Overall though, there is a desperate shortage of maps and unique assets. As for the game's systems - economy, education, land value, industry - I can see how they were intended to work, but it seems like a lot of boilerplate was added to make the game playable at release. With time - and mod support, Dear Lord - I think it will greatly improve.
Edit: Infrastructurist is a great showing of how the game still has legs.
Yeah, I love the game, but I'll absolutely admit it was released too early. The simulation is broken in multiple ways, but it appears to be fixable as evidenced by progress in patches and some mods as well. Then again, personally, I'm glad I have the opportunity to play it now rather than waiting another year, even in the state it's in. The cities I've been building are very satisfying, and like you said the road tools are a dream.
What seems to be the issue with a lot of these games is "seamless zoom".
So even if you're all the way zoomed out, it's still rending every tiny detail at the same level you were zoomed in.
All they'd have to do is split it into three levels and only render the one you're in. A fraction of a second delay when you cross a threshold isn't a big deal.
True. That could be deadly with a sim since the amount of detail grows like crazy as you build it up. Even the amount of RAM it would take to store all those polygons sounds insane!
As a big fan of cities Skylines 1 (>400h), I only decided to get the sequel after I saw creators play it and there was a promotional sale.
The performance issues are bad and I get 40fps at 1080p medium on my system, with a 40k city. But the game really is better than vanilla C:S 1 in a bunch of ways. In particular, the way lanes are handled and the size of the map is better.
It takes time to make something great. I bounce between both games at this point, and just play other games. I now have 28h in the sequel so I say I got my money's ($36 due to the sale) worth.
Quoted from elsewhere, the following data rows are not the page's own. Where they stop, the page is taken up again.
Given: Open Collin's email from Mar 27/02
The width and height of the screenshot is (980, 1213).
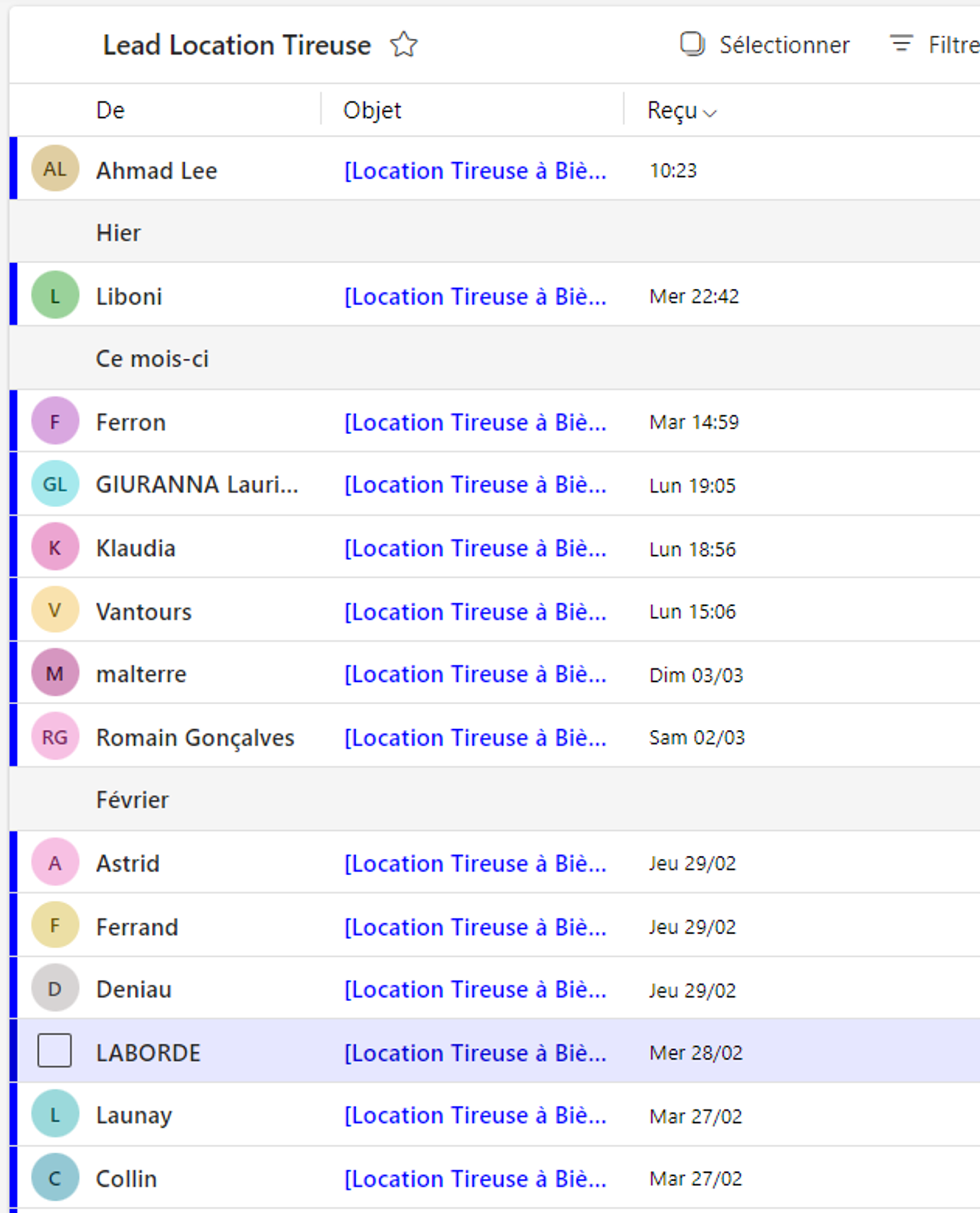Looking at the screenshot, I should 475,1179.
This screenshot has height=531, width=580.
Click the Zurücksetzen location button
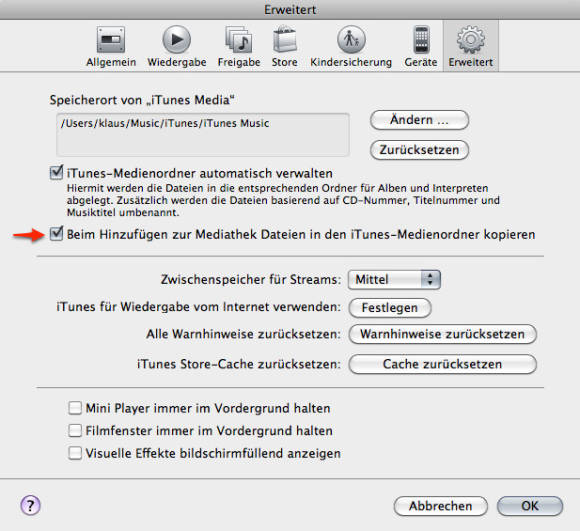tap(419, 150)
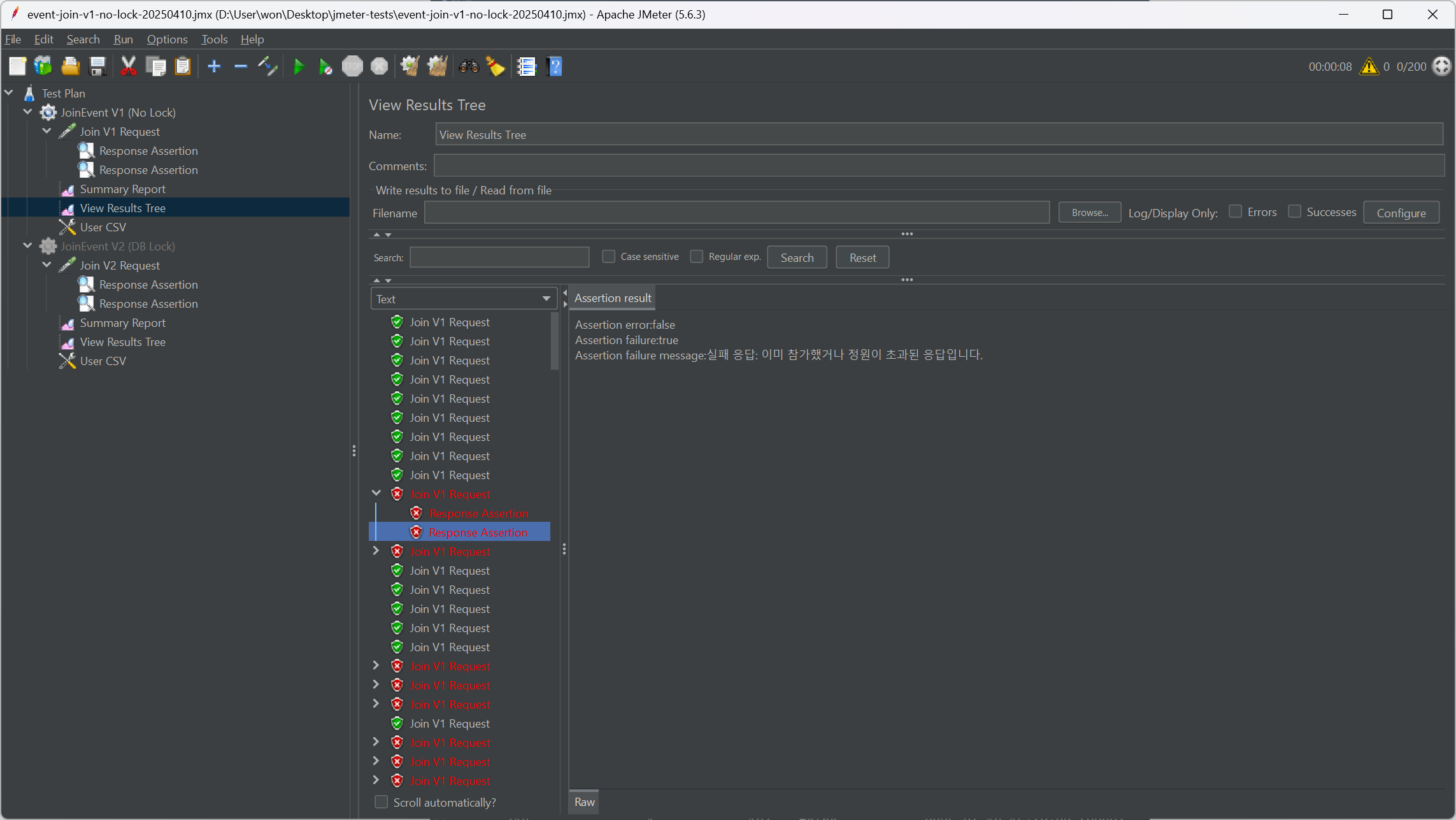
Task: Check the Case sensitive option
Action: coord(608,257)
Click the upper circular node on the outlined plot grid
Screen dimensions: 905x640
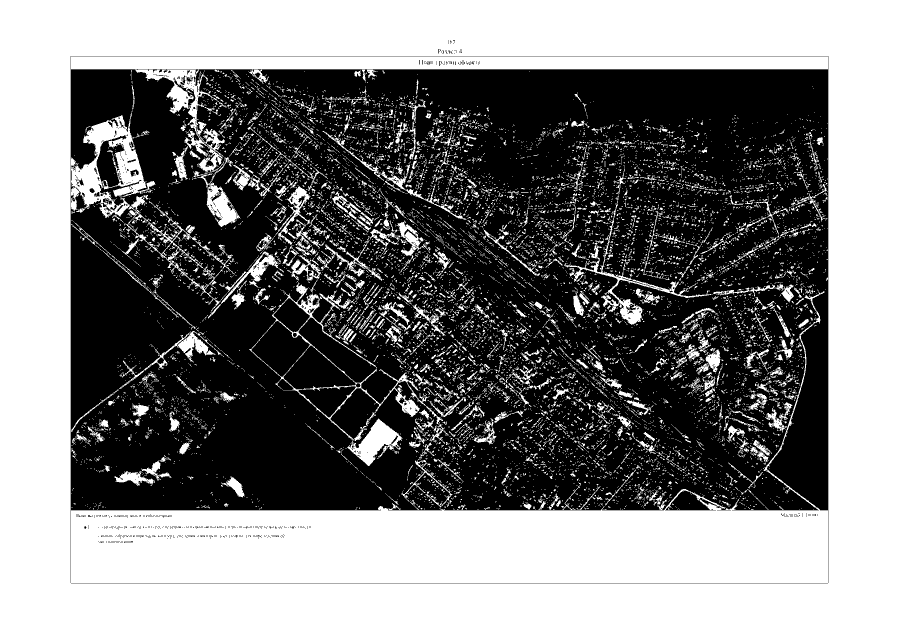[293, 335]
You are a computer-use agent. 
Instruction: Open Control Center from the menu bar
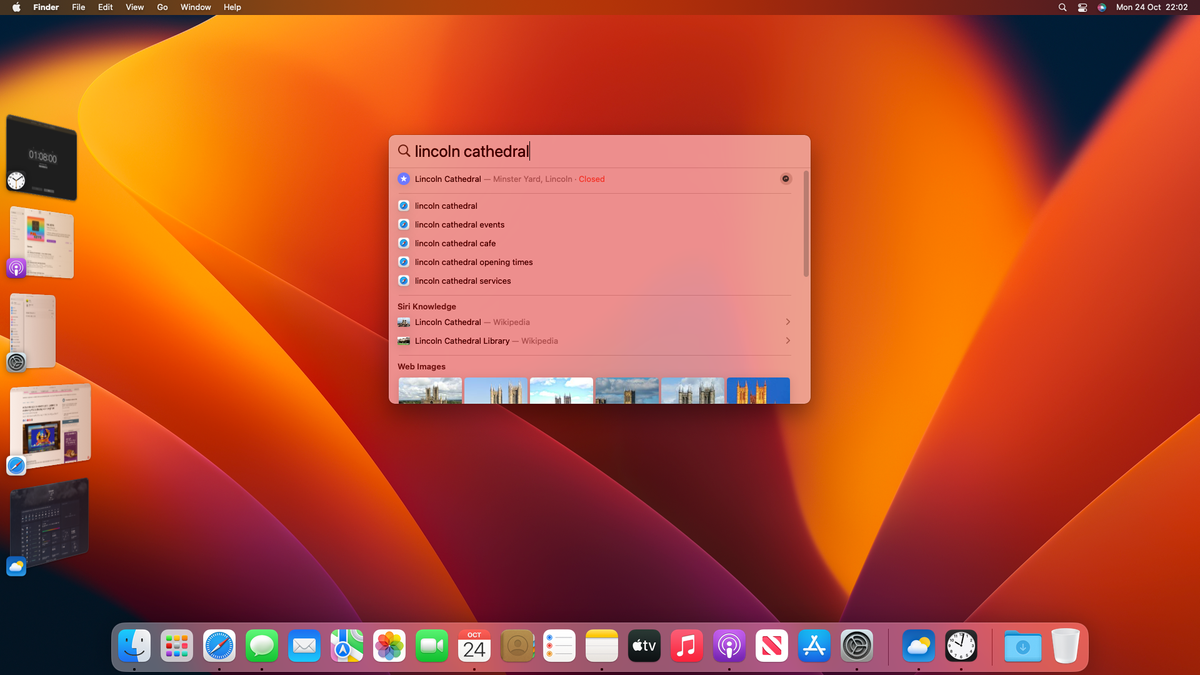[1081, 7]
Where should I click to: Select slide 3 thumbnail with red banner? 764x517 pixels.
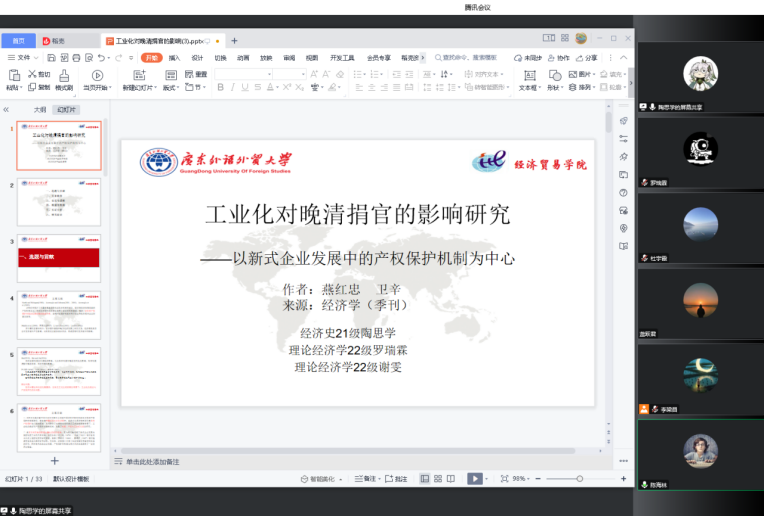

I'm patient. There are so many games and mods for other games on my backlog, I can just play those until Cities Skylines II has fixed its major issues.
Yup, I'm happy to wait until C:S2 is ready. I have it on my wishlist, so whenever there's a sale, I'll check out the current state and decide if it's time to buy.
The OG Crysis wanted hardware that still doesn't exist. They built the game and engine under the assumption that clock speeds would keep increasing, and instead we moved to high core counts.
Even today, at 4K and max settings, the original (2007) release can drop below 100 fps on the best possible hardware.
I'm more annoyed that the underlying gameplay hasn't improved, there's still zero challenge and you have to actively go out of your way to bankrupt yourself. It's the same road builder as Cities In Motion was.
This seems like a major trend with modern management games. Planet Coaster, Planet Zoo, Cities Skylines... They all have great creative features but they all lack depth and challenge their predecessors had.
Why anyone would buy a Paradox game during the 1st year of release is beyond me. This happens literally every time they put out a game. Give it a year or two and it'll be the best city builder out there.
Sure, I wish things were different. But, CS1 took years to become what it is. They started again from the ground up, it's going to take a while to get there. I'm giving it some time.